## Begin

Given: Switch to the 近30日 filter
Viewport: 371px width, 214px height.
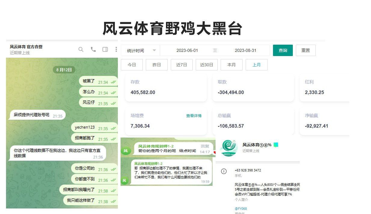Looking at the screenshot, I should [x=207, y=64].
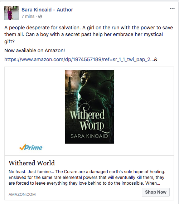
Task: Click the 'A people desperate for salvation' post text
Action: 89,35
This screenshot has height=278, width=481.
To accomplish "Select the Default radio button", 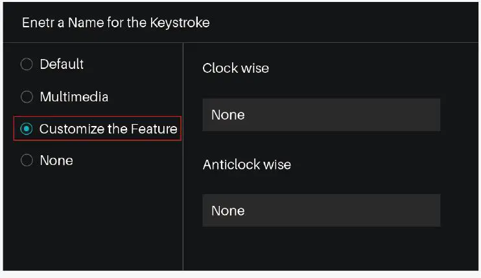I will pyautogui.click(x=27, y=64).
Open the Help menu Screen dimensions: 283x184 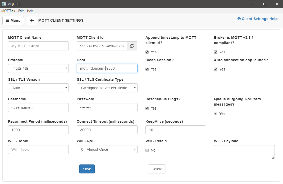pos(30,11)
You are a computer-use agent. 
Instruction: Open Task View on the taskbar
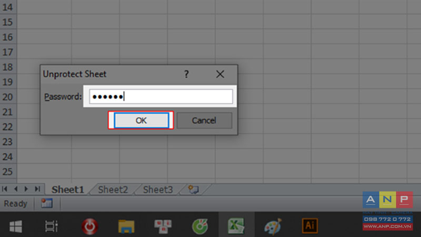click(x=51, y=226)
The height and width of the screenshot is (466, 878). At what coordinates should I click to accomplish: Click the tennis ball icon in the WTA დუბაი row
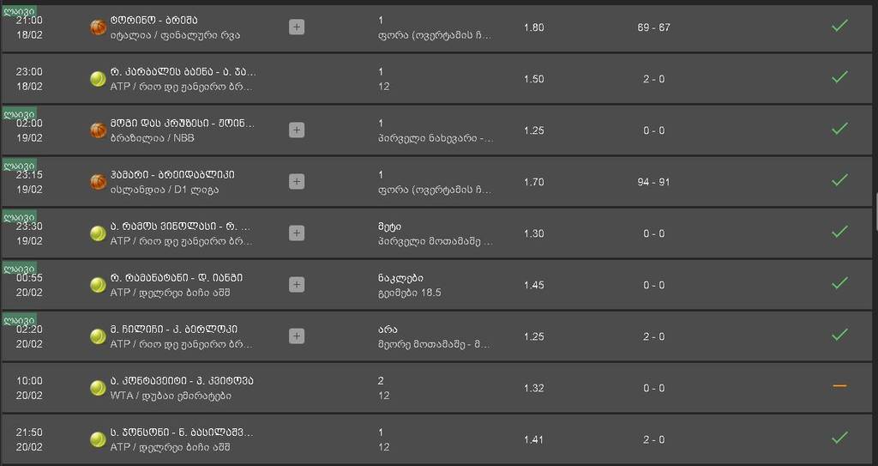click(x=98, y=388)
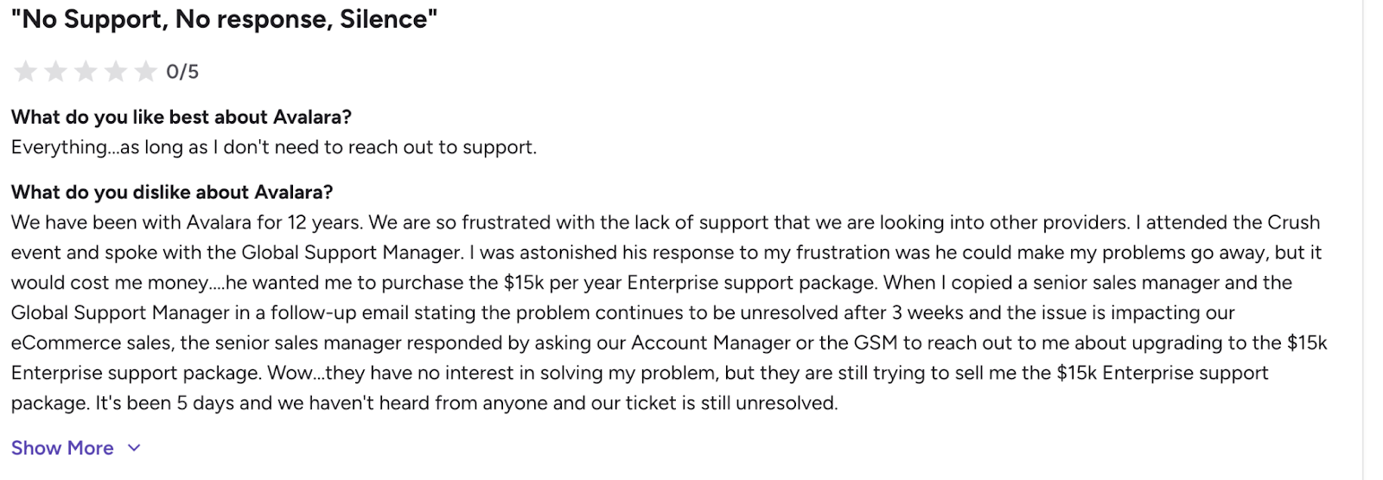Select the first rating star
Viewport: 1383px width, 480px height.
pos(26,71)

## End

**Stated task**
Write out the rows above word for word, from the first line through the line containing "Action: 89,35", including both ends. Leave the pictures out of your answer.

**Response to the task**
Given: Switch to the 近30日 filter
Viewport: 371px width, 214px height.
Looking at the screenshot, I should [x=207, y=64].
Task: Click the 'A people desperate for salvation' post text
Action: 89,35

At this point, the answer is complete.